Hence, I rest my case for re-opening this issue.
Regards,
Eric
From: Steve Loughran <[email protected]>
Date: Sunday, October 1, 2017 at 12:36 PM
To: Eric Yang <[email protected]>
Cc: Andrew Wang <[email protected]>, Chris Douglas
<[email protected]>, "[email protected]"
<[email protected]>
Subject: Re: [DISCUSS] HADOOP-9122 Add power mock library for writing better
unit tests
On 29 Sep 2017, at 22:46, Eric Yang
<[email protected]<mailto:[email protected]>> wrote:
Hi Chris and Andrew,
The intend is for new code to have better unit test cases without resort to
invocation of miniHDFSCluster or miniYarnCluster. Existing code don’t require
refactoring, if the test cases already have good coverages. I am currently
working on part of YARN to improve YARN and Docker integration. There are a
lot of code getting triggered for UGI, FileSystem object to Yarn job
submission. My code is only responsible to check the logic of the user input,
and expected output prior to YarnClient job submission. Starting a miniCluster
for this test case is excessive for the small piece of code for validation.
The submission code was imported from Slider for YARN native services, a single
class imports various Hadoop services. In several failure cases, it is
difficult to simulate exact error conditions because the API is several layers
deep. Powermock provides easy way to replace and stubbing return object or
throw proper exception to simulate the failure conditions. One can argue that
the code should have been written easier for unit tests, but Hadoop code
density is beyond trivial to get simple initialization done. Constructor
suppression, inner class replacement and private method override are good tools
from Powermock that can provide more accurate testing without losing sights of
multiple stage API calling tests while keeping the test case localized to a
small piece of the greater puzzle. Hence, I like to request the community to
rethink the improvement that Powermock can bring to the table. Thank you for
your considation.
I don't know enough about powermock to have opinions on the matter.
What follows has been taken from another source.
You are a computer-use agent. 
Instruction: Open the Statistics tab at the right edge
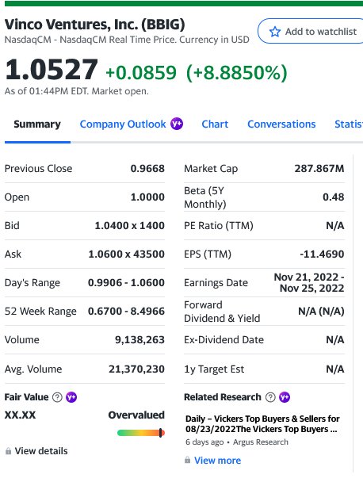click(349, 124)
I do know I
don't like mocking in general https://www.slideshare.net/steve_l/i-hate-mocking
, or at least in the one area where I find it most troublesome: maintaining code
I' just find that mock code tests to be very brittle to changes in the
codepaths of the classes called, so whenever you change the implementation,
tests fail. And it's not so much "your code has regressed and we correctly
caught it" failure as "the change in order of invocation caused our test to
report a regression when it wasn't really" kind of failure. Which is bad, as
you waste time working out that this is the cause, then often fix the problems
by moving bits of the test around until it stops failing. Which can hide real
regressions.
Where mocking can be good is in that
1. you can make assertions about how thinga were invoked, though note we've
moved in S3A towards actually instrumenting the code and asserting on that.
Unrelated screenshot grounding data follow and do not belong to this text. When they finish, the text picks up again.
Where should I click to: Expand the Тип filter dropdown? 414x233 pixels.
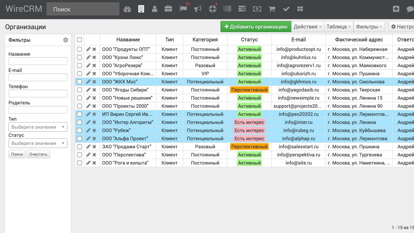pyautogui.click(x=38, y=127)
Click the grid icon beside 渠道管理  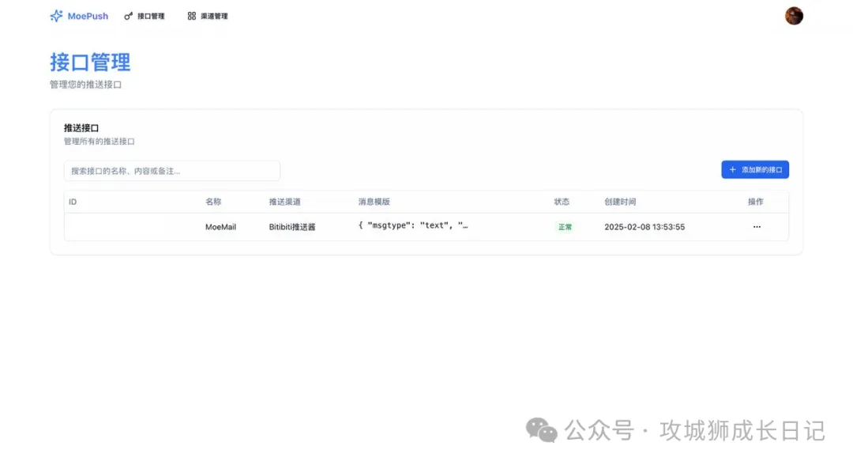192,16
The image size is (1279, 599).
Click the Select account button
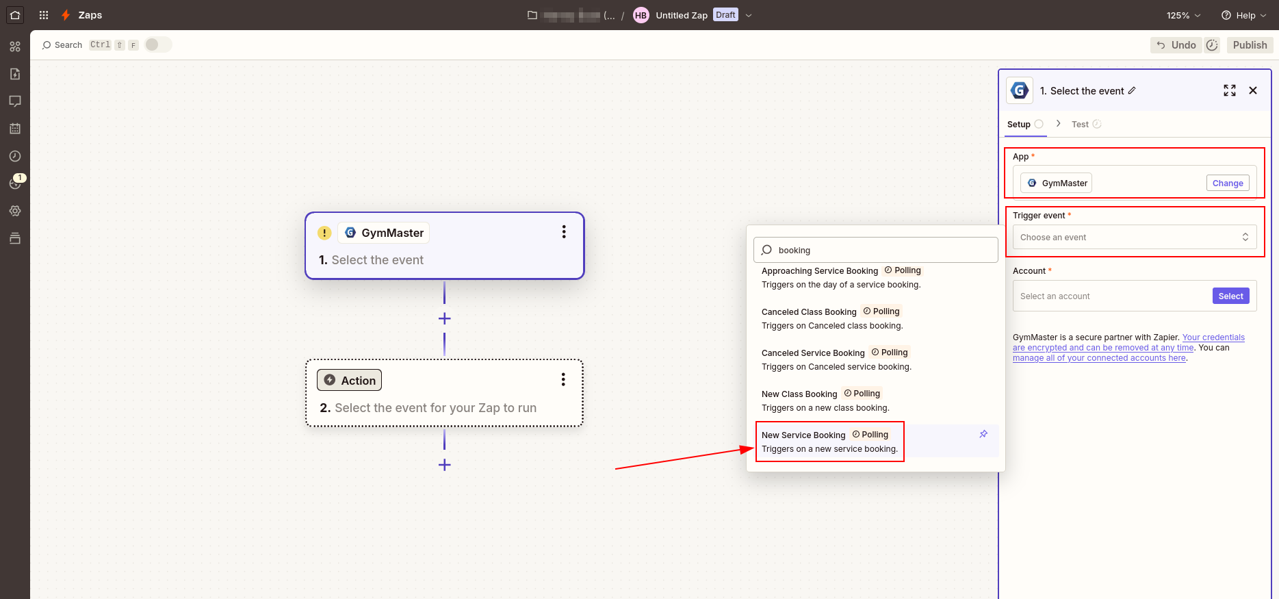[1230, 296]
This way our shipping code gets to enjoy better instrumentation. [Note, those
assertions can be brittle to changes in implementation too]
2. You can simulate failure better. But for S3Guard/S3A we've gone and
implemented an InconsistentS3Client which can be used downstream (it ships in
the hadoop-aws JAR) and so can be used downstream.
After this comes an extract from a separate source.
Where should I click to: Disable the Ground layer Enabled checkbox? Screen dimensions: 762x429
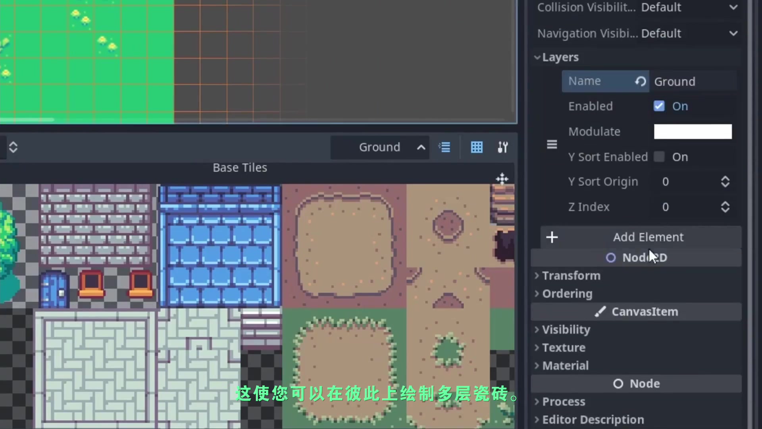(659, 106)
3. You can test things without needing so much support infra (e.g. in unit
tests and on jenkins without needing logins, running services)
4. You can have faster tests, because there's no need to set up/tear down
things like HDFS
5. You can isolate problems to the code under test, rather than looking at the
logs of forked processes collected somewhere under target/
I think Eric's looking @ #4, & 5 which, for tests which need a MiniYARN cluster
is significant. If Powermock helps this, I don't see why we should say "don't
use it", as long as we are aware of the cost, which is the risk of creating
tests which are brittle to changes in the implementation code
FWIW, Mocking is why I couldn't make the init/start/stop methods of
org.apache.hadoop.service.AbstractService final; the need to test with mocking
can impact production code. Is that bad? Well, we do other things to code to
aid testability,...
-Steve